== Problem ==
Pictures stay out of the output. Return exactly the lines below from the one with "Select the Red Navy quilt thumbnail image" down to the one with "Click the 返回 back link", both included, and nothing more.

== Data to process ==
━━━━━━━━

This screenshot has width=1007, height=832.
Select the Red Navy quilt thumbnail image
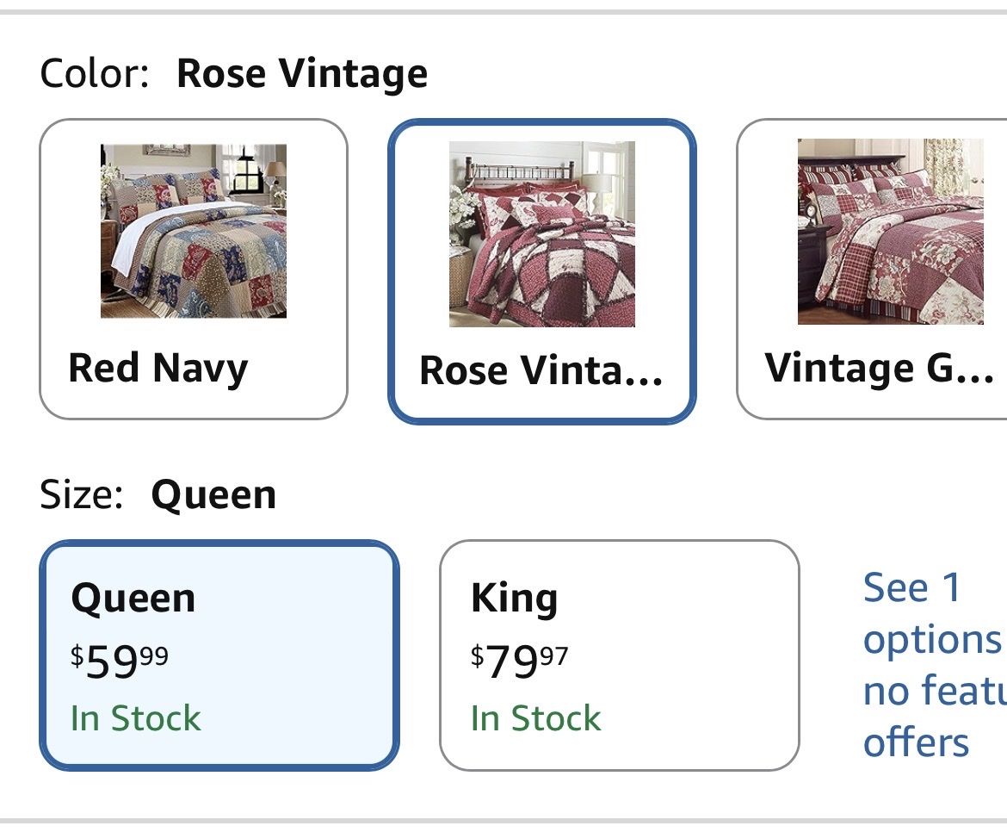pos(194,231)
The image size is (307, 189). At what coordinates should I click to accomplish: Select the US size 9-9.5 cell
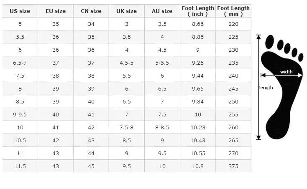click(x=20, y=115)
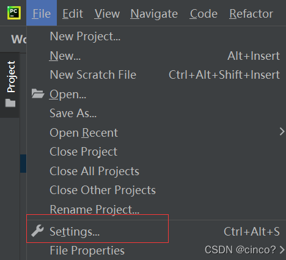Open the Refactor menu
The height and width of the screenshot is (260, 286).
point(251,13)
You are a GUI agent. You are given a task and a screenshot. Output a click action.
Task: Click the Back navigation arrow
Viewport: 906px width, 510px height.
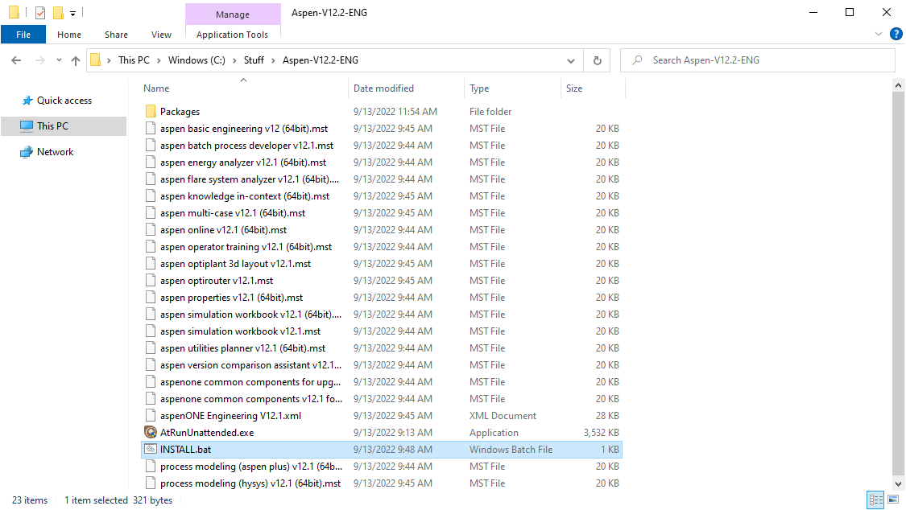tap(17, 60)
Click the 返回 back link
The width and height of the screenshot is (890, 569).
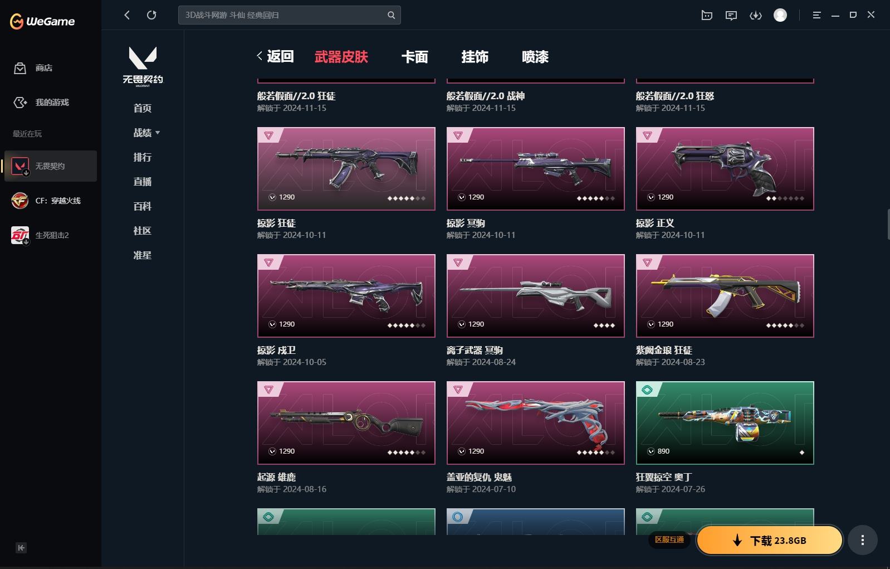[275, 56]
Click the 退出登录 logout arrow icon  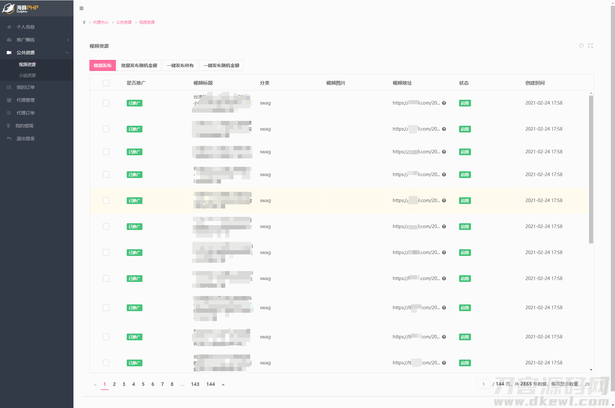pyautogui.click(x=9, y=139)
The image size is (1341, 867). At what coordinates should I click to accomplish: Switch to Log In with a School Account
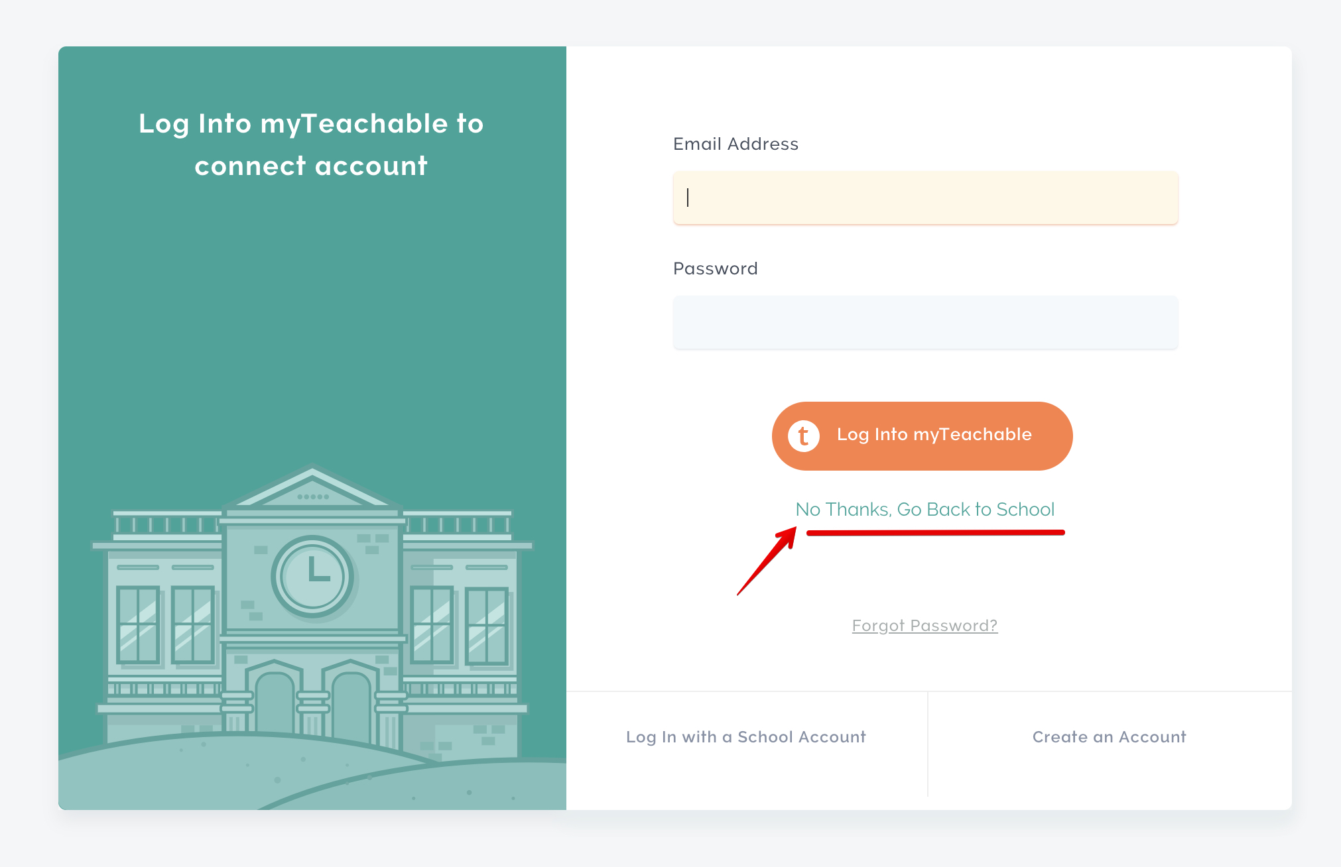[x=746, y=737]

━━━━━━━━

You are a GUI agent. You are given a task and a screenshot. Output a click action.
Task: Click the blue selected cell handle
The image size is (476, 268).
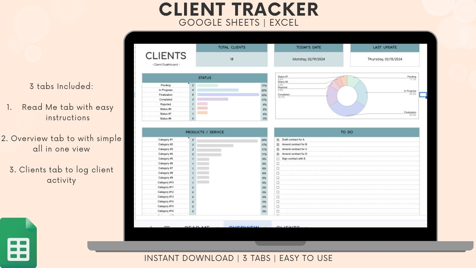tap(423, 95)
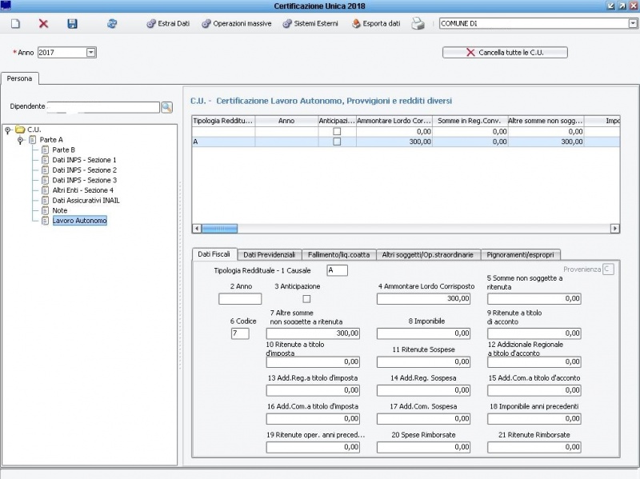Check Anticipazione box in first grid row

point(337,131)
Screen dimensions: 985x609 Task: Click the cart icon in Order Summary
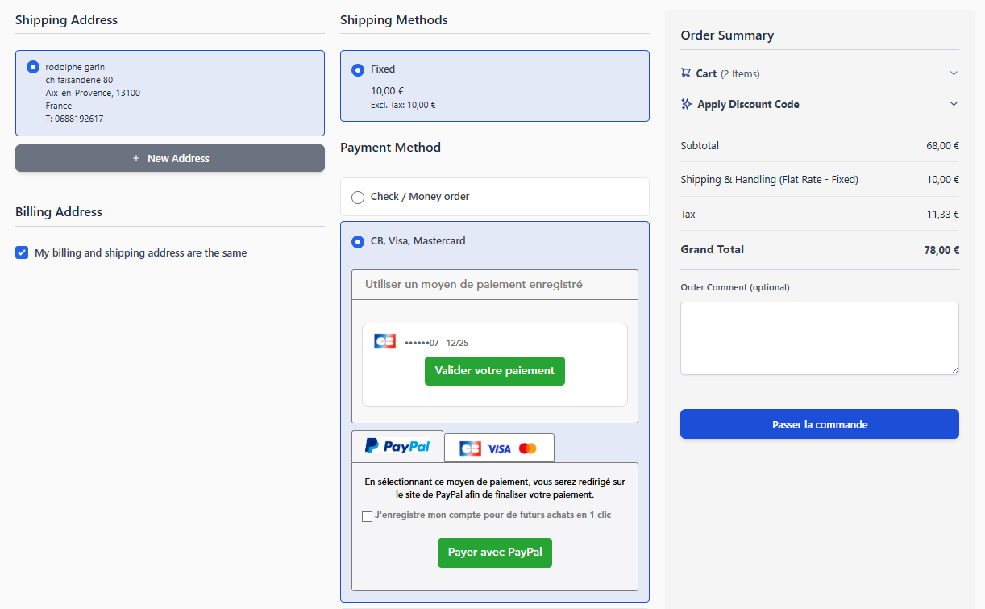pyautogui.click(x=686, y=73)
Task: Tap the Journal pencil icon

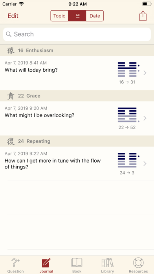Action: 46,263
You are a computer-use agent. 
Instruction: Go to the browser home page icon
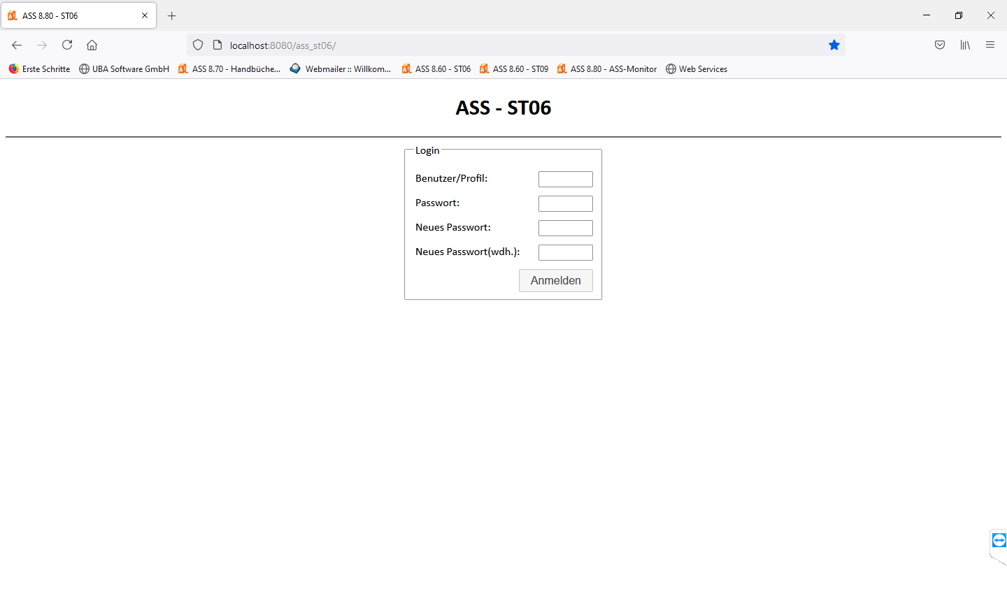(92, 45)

━━━━━━━━

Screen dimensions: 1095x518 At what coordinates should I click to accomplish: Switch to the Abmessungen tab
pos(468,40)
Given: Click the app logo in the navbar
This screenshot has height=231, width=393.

━━━━━━━━

== Reply ==
Select the Red Navy quilt thumbnail image
pos(194,231)
The image size is (307, 189). At what coordinates should I click to accomplish: Select the US size 9-9.5 cell
click(x=20, y=115)
Open the Refactor menu
The height and width of the screenshot is (260, 286).
point(251,13)
You are a GUI agent. You are given a task and a screenshot. Output a click action.
Task: Click the Back navigation arrow
Viewport: 906px width, 510px height.
tap(17, 60)
Click the 返回 back link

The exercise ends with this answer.